Boats sprang into motion around them, some sailing erratically, others speeding north. Their ship was heading north too, groaning forward, picking up speed. They sailed parallel to the shore, the ash cloud growing ever closer.
Judith ran to the other side of the ship, across the narrow bow. She realized why they weren’t heading straight out to sea. The harbor curved inward along the coast of San Diego like a crooked f
inger. Coronado Island separated them from the open sea on the left. They were sailing directly toward Point Loma at the mouth of the harbor, but they had to stay close to the shore. Too close.
Up ahead boats clogged the harbor mouth, trying to escape. Ships crashed into each other as they tried to force through the bottleneck. Metal squealed, and shouts and curses filled the air. A few smaller vessels managed to break free and speed out to sea. But this cruise ship was the biggest one around. They’d never make it through.
The wall of cloud neared. Wind whipped across the deck, carrying shouts, a sulfurous stench, and the first grains of ash.
Simon
Tears blinded Simon’s eyes as he hit Redial on his phone again. For the tenth time he heard a blank high note, neither a dial tone nor a busy signal, as if the cell phone network was screaming under the weight of the cloud.
Oh God, Nina. He had to get through.
Simon gripped the railing as the ship crawled along the harbor. A fishing trawler floundered behind them. It had hit the Catalina moments ago, causing that shuddering jolt, and now it was sinking. The fisherman stood on the roof of his cabin, staring up at the shore.

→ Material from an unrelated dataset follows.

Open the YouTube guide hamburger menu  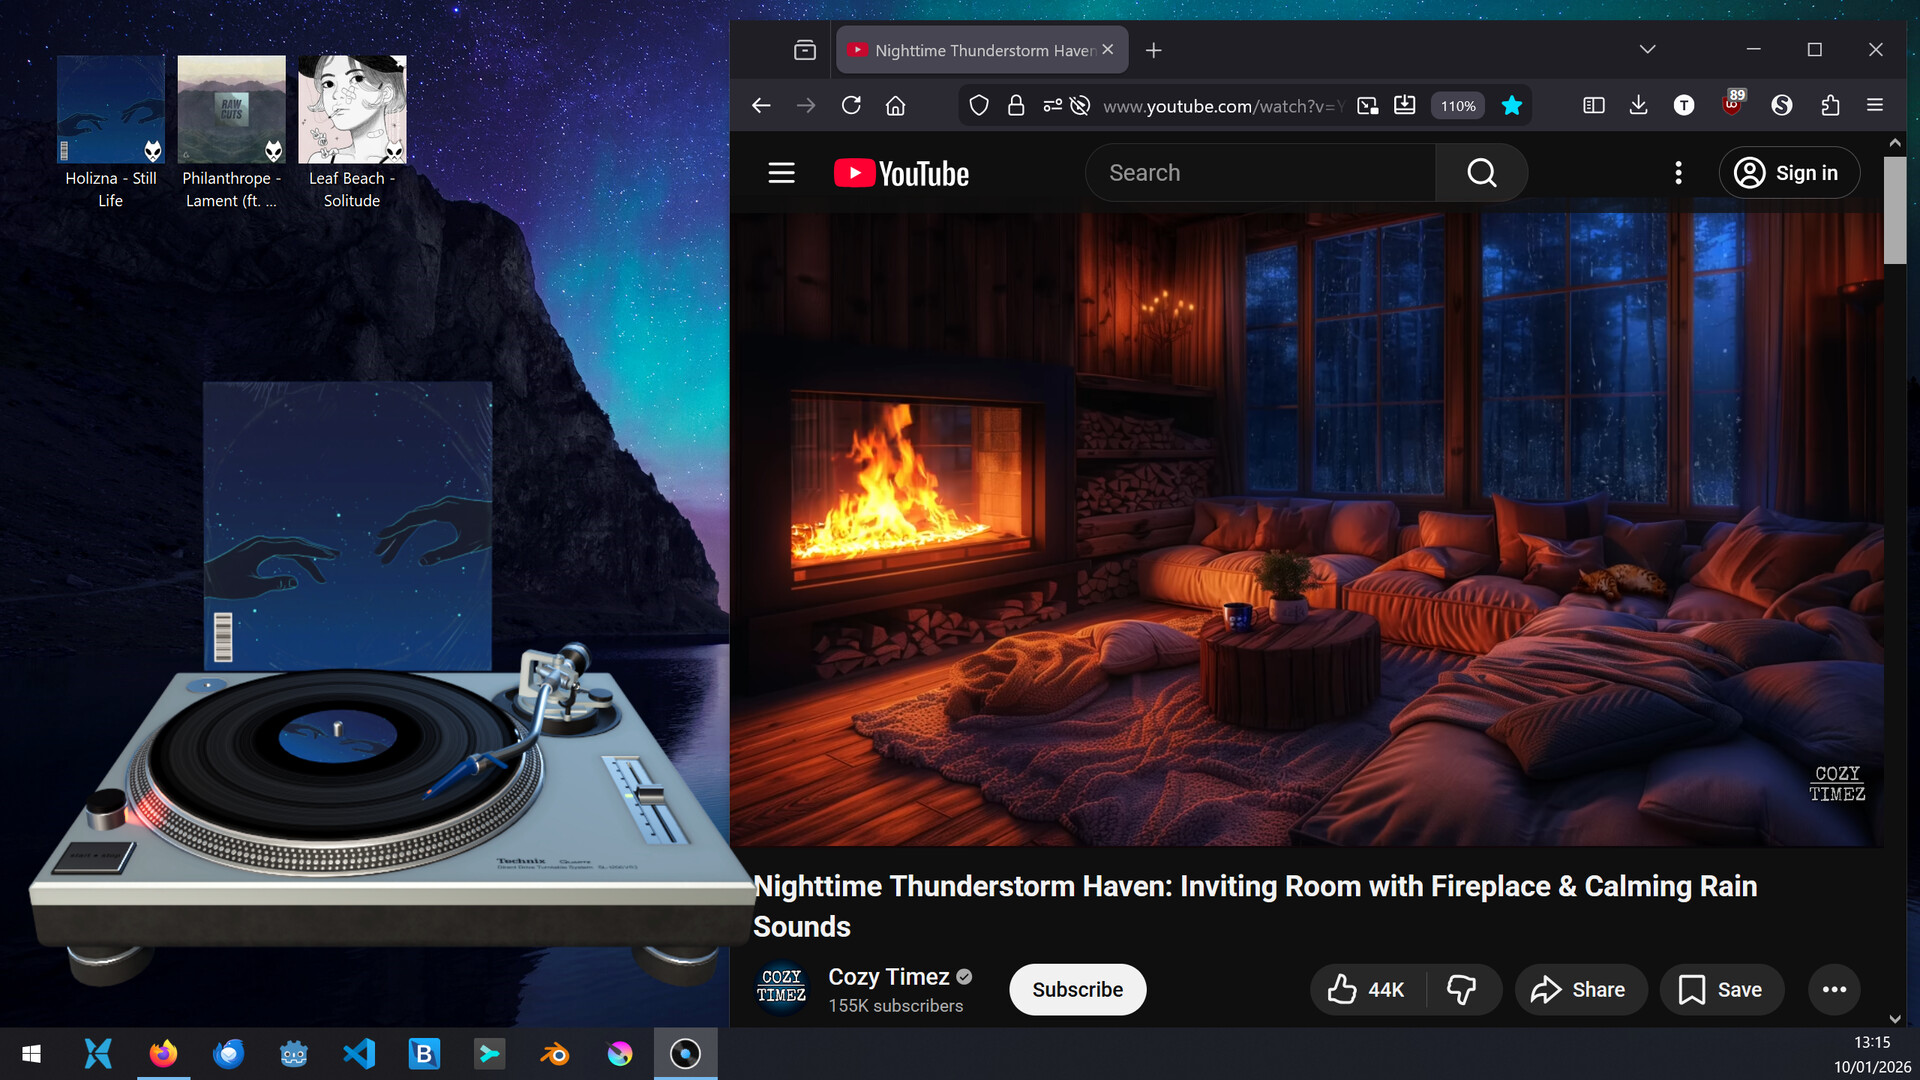pos(781,172)
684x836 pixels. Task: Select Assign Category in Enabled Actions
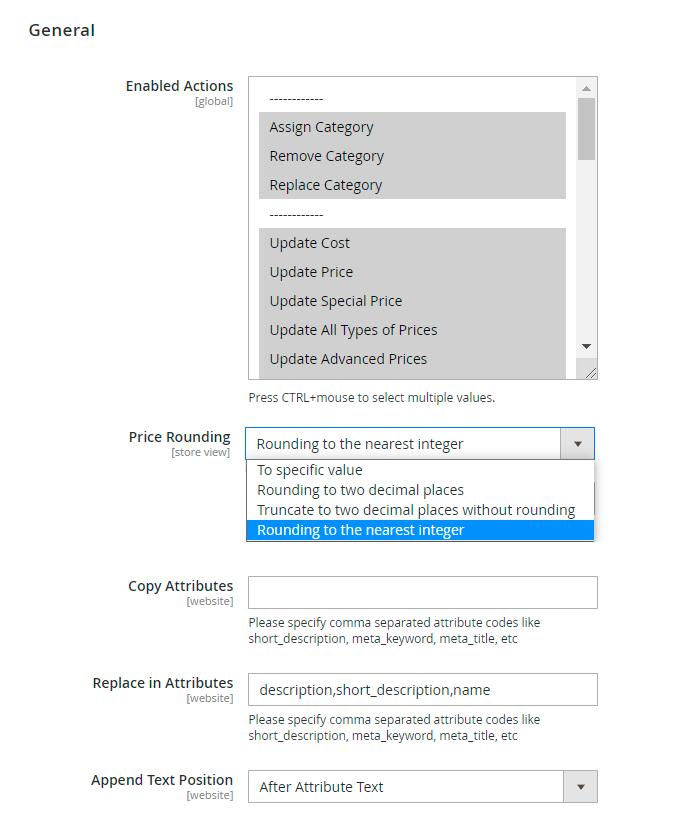(321, 127)
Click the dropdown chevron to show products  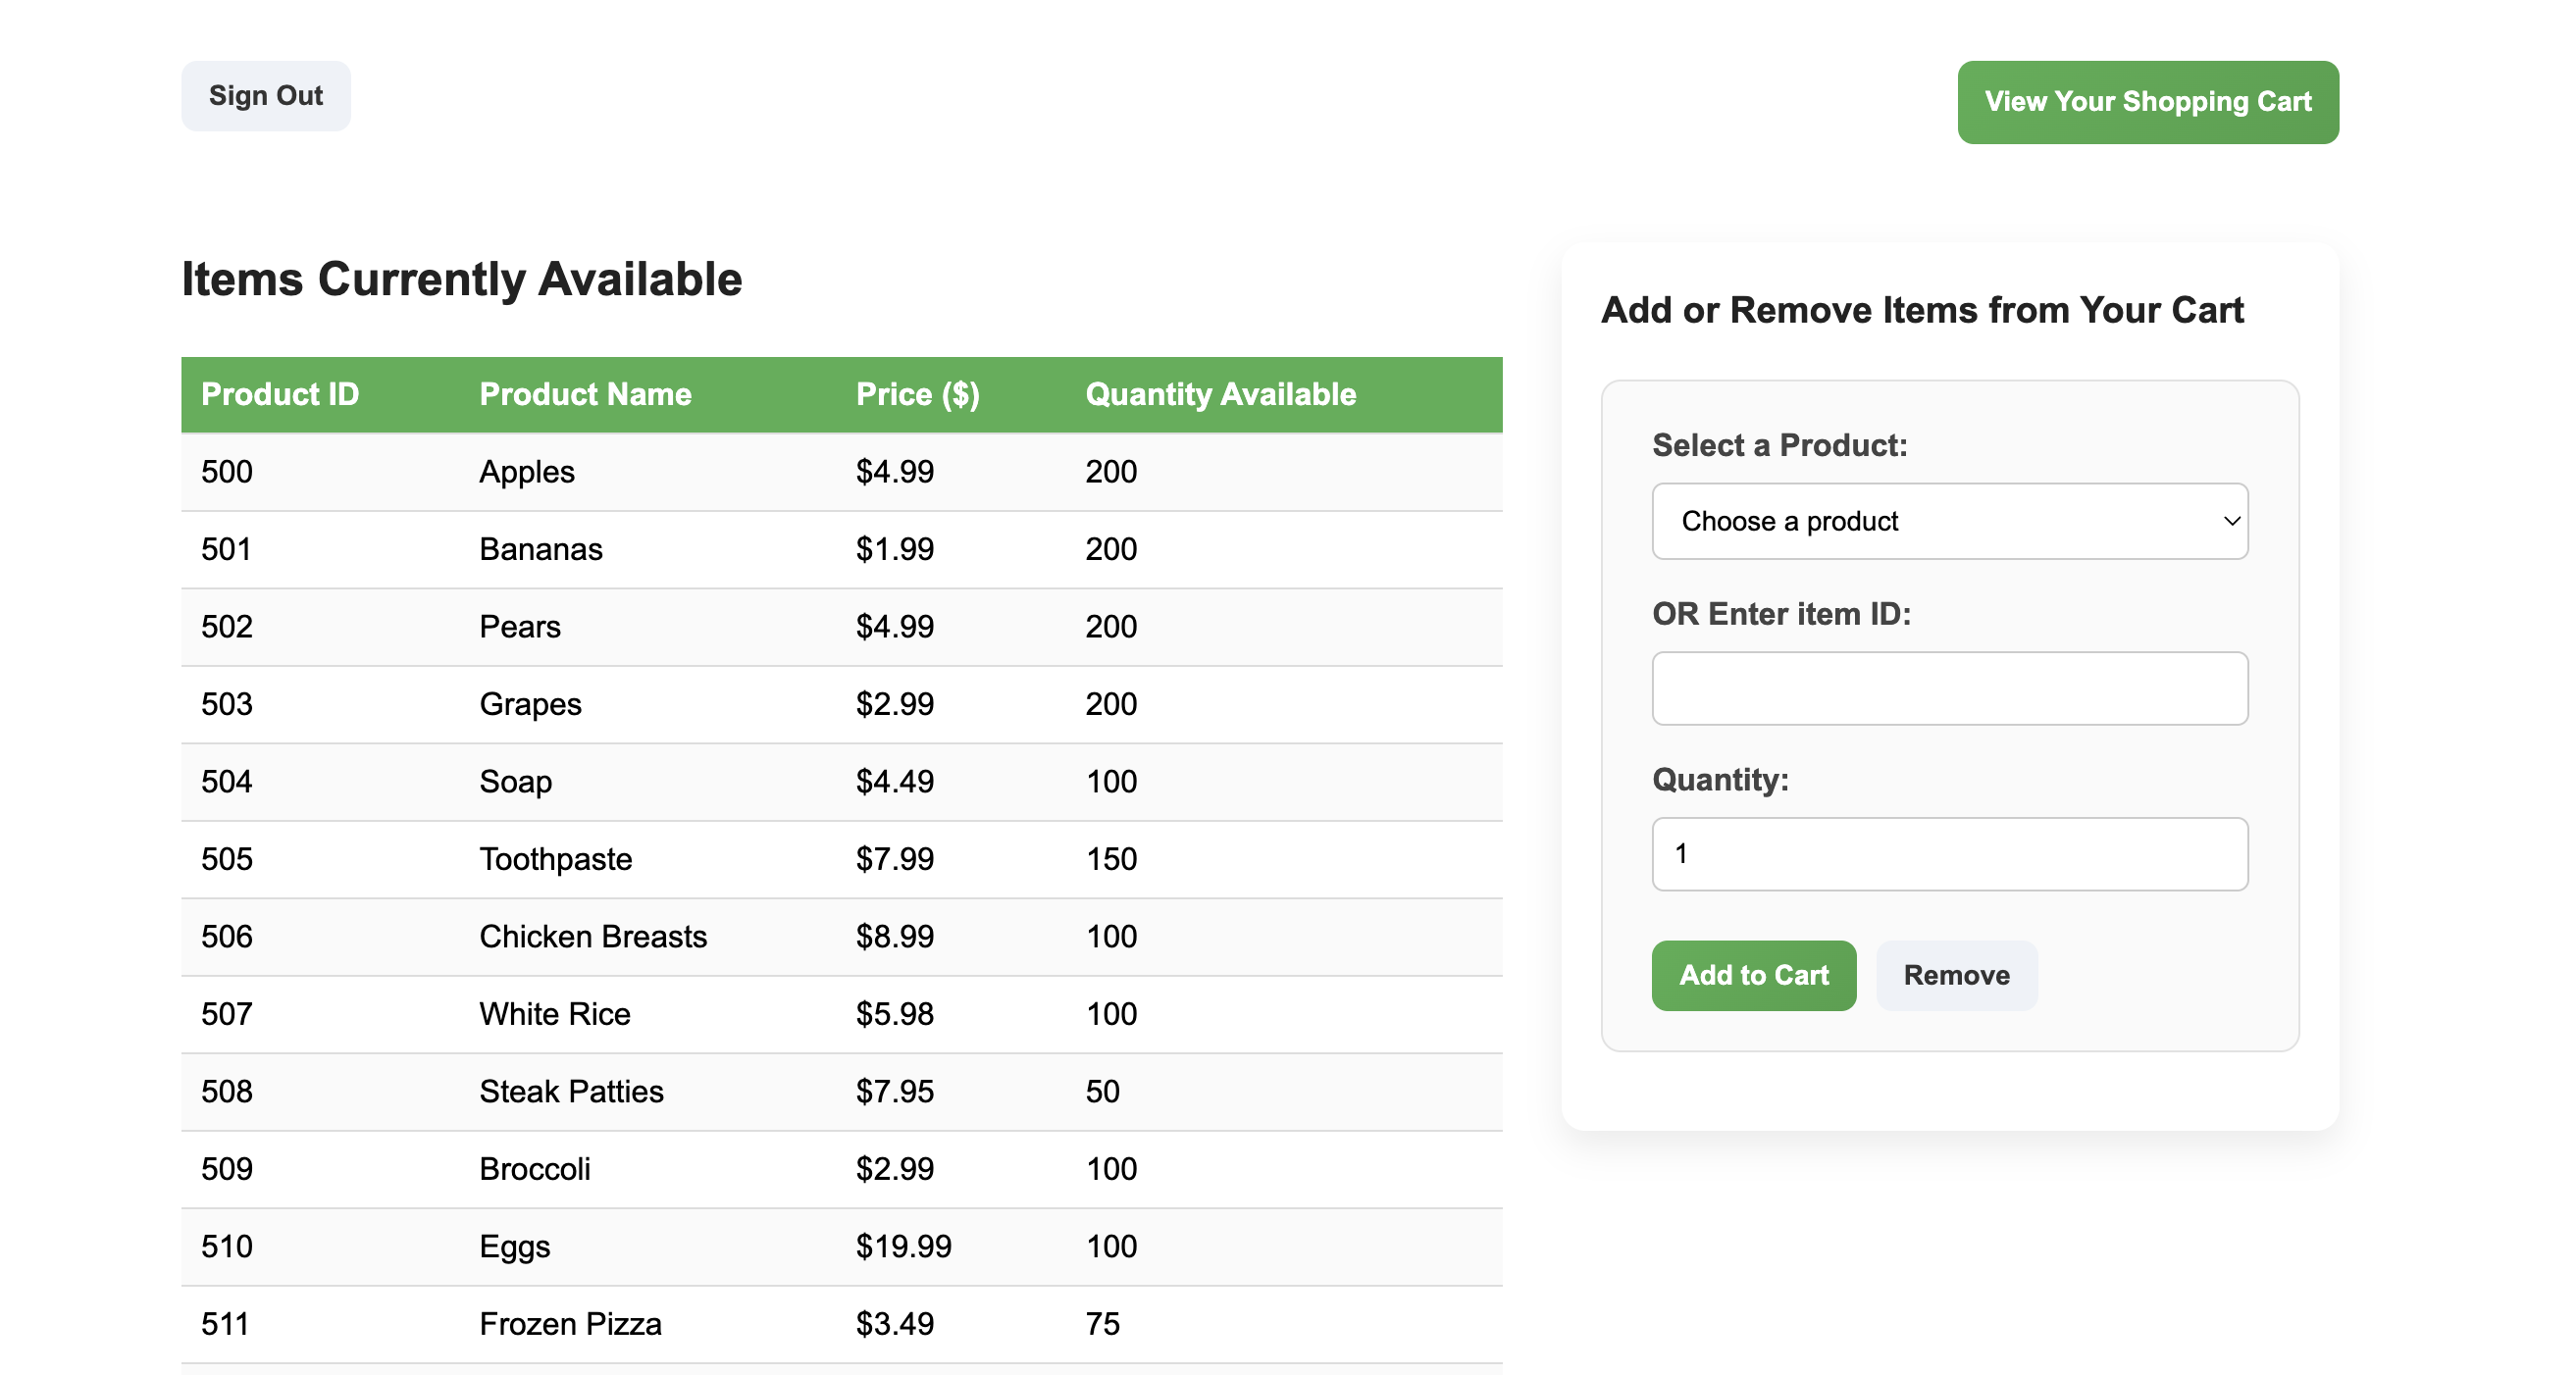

Half the sky was black now. People ran wildly across the harbor front. As the cloud rolled further across the boardwalk, people fell, choking, sobbing, unable to breathe the ash-filled air. The city seemed to shake under the weight of the cloud. Simon watched the ash crawl closer, praying that Esther had found the very deepest corner of the ship.
Naomi. Nina. If they were under that mass . . . He punched the buttons on his phone again.
The wind picked up. It wasn’t the natural landward breeze of a San Diego morning. It was as if the ash rode on a diabolical wave, pushing the clean air before it, gobbling up everything in its path. Simon tasted ash, felt the stinging, glassy grains. He pulled his shirt over his nose and mouth. Around him others did the same.
The phone wailed a dirge into Simon’s ear.
A group of women now surrounded the pregnant lady. She had calmed down a bit, but she was deathly pale.